Es un hijo de un capitán de artillería.
Mientras nos
referían lo ocurrido entró como una loca una señora en la habitación,
abriéndose era la madre de Robertti, a
la cual habían llamado. Otra señora salió a su encuentro y, sollozando, le echó
los brazos al cuello; era la madre del otro niño, del salvado. Juntas entraron
en el cuarto y se oyó un grito desgarrador:
-¡Oh,
Roberto mío, niño mío!
En aquel
momento se detuvo un carruaje ante la puerta, y poco después salió el director
con el muchacho en brazos, que apoyaba la cabeza sobre su hombro, pálido y
cerrados los ojos.
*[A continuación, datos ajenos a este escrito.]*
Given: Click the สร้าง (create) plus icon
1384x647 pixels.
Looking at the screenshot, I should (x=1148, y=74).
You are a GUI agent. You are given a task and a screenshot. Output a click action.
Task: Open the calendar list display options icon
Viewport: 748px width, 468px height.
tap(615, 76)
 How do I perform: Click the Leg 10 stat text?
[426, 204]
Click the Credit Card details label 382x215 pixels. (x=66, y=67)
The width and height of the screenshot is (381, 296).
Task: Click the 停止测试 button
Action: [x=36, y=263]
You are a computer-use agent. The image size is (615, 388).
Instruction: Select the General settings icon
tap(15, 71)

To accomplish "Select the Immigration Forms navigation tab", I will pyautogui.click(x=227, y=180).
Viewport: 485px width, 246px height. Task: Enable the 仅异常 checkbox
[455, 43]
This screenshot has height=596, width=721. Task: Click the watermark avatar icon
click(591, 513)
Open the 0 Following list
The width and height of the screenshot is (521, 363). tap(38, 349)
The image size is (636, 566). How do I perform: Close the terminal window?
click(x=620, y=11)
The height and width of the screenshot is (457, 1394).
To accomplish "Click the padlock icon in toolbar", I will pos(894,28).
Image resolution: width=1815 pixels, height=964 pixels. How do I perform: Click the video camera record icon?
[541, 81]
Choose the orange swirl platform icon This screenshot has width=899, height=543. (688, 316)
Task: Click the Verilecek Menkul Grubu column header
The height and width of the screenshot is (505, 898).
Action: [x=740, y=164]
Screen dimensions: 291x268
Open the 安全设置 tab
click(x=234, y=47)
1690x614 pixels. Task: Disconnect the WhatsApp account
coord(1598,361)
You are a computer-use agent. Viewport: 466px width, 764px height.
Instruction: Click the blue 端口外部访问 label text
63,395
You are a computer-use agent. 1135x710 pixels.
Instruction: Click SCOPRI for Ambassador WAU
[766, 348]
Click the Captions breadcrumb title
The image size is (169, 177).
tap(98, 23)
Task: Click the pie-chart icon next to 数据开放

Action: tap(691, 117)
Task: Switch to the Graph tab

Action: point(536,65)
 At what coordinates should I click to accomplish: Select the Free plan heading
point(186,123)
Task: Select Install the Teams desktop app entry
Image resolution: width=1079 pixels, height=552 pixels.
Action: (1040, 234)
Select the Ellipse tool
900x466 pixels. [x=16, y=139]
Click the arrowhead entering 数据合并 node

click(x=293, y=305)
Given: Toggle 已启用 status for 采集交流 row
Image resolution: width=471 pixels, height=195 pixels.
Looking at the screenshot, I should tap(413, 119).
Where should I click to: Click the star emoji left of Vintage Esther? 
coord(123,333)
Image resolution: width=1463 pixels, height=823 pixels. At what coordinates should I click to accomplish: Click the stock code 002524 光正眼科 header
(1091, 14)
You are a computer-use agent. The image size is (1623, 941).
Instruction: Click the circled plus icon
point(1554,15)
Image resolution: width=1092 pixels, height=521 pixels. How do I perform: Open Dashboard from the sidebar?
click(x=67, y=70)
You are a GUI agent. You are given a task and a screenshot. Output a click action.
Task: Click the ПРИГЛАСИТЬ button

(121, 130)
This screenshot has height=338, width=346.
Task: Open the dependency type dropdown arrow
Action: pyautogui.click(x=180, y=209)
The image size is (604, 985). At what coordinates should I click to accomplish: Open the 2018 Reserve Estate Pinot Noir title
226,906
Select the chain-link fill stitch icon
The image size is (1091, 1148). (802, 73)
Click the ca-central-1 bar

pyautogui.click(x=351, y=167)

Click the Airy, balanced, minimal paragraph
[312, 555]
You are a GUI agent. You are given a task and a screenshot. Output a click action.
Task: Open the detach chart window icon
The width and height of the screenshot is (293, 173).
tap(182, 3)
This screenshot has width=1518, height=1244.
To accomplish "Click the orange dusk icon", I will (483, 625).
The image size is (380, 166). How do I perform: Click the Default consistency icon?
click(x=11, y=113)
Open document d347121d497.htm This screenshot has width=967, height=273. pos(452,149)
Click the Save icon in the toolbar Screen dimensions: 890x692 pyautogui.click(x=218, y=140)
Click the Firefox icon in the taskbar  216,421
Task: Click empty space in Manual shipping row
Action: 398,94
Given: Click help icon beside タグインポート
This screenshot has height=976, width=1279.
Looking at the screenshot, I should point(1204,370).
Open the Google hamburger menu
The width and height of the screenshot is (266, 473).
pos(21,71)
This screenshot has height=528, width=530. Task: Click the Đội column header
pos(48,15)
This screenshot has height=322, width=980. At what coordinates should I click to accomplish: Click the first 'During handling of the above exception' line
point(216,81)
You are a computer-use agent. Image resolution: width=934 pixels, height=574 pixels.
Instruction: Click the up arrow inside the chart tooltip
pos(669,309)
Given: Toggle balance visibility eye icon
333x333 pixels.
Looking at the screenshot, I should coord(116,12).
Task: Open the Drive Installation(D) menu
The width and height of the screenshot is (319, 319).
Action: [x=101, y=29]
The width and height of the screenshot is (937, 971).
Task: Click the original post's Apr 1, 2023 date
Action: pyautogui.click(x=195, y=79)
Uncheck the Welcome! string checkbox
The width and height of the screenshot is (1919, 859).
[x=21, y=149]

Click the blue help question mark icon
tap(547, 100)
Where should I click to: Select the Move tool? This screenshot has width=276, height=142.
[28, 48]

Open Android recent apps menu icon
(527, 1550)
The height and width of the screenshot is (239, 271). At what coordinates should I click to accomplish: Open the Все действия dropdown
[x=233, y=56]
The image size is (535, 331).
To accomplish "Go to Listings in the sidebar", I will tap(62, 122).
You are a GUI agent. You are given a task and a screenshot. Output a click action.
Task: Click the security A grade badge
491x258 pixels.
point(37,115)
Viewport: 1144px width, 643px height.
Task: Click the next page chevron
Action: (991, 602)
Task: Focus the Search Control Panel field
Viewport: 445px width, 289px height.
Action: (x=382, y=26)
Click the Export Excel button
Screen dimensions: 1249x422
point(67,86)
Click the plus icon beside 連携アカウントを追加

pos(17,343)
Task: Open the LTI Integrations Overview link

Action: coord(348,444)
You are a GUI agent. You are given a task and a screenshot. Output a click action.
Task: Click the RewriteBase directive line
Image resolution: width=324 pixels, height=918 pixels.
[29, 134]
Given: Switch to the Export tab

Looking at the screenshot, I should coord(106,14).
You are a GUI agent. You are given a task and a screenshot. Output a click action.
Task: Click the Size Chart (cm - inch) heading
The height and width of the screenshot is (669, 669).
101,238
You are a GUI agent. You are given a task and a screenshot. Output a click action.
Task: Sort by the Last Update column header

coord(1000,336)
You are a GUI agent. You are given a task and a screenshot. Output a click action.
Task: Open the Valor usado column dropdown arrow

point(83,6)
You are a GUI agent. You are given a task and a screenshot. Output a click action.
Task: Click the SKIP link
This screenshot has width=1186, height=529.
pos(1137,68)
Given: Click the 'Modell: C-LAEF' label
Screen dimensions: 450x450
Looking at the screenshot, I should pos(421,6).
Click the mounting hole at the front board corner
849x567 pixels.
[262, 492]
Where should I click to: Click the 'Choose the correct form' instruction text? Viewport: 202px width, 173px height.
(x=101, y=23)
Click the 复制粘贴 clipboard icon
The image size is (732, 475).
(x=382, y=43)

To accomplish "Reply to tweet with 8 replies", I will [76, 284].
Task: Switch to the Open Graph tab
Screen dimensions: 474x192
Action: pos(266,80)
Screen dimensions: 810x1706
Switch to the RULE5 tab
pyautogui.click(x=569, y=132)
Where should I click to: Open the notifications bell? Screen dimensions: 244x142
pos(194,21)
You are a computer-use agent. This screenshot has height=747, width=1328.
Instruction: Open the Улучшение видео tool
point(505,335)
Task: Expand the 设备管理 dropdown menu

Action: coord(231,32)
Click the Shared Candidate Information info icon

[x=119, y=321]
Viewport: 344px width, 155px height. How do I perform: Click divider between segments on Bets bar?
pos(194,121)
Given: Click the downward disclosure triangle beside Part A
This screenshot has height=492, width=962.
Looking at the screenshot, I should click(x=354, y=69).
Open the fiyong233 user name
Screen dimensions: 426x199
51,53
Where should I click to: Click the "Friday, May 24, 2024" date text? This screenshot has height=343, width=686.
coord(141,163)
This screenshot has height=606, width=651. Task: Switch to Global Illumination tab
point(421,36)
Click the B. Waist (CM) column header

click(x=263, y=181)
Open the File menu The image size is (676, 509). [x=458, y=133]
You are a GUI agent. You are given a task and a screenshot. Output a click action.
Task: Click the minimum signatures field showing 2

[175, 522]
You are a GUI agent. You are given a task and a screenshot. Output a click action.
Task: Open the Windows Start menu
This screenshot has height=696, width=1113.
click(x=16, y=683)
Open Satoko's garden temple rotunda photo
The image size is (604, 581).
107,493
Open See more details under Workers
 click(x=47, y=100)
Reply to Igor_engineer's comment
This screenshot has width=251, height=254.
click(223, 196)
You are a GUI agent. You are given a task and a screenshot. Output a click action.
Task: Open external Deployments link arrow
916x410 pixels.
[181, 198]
Todos guardamos silencio; sólo se oían los sollozos de las
madres. El director se detuvo un momento, alzó al niño en sus brazos para que lo viese la gente, y
entonces, maestros, maestras, padres y muchachos exclamaron a un tiempo:
-¡Bravo,
Robertti! ¡Bravo, pobre niño!
Y le hacían
saludos cariñosos. Y los muchachos y las
maestras que se hallaban cerca le besaban las manos y los brazos. Él abrió los
ojos y murmuró:
-¡Mi carta!
La madre del
chiquillo salvado se la mostró llorando, y le dijo:
-¡Te lo
llevo yo, hermoso, te lo llevo yo! -y al
decirlo sostenía la madre del herido, que se cubría la cara con las manos.
Salieron,
acomodaron al muchacho en el vehículo, y el coche se alejó. Entonces,
silencioso, entramos todos en la escuela.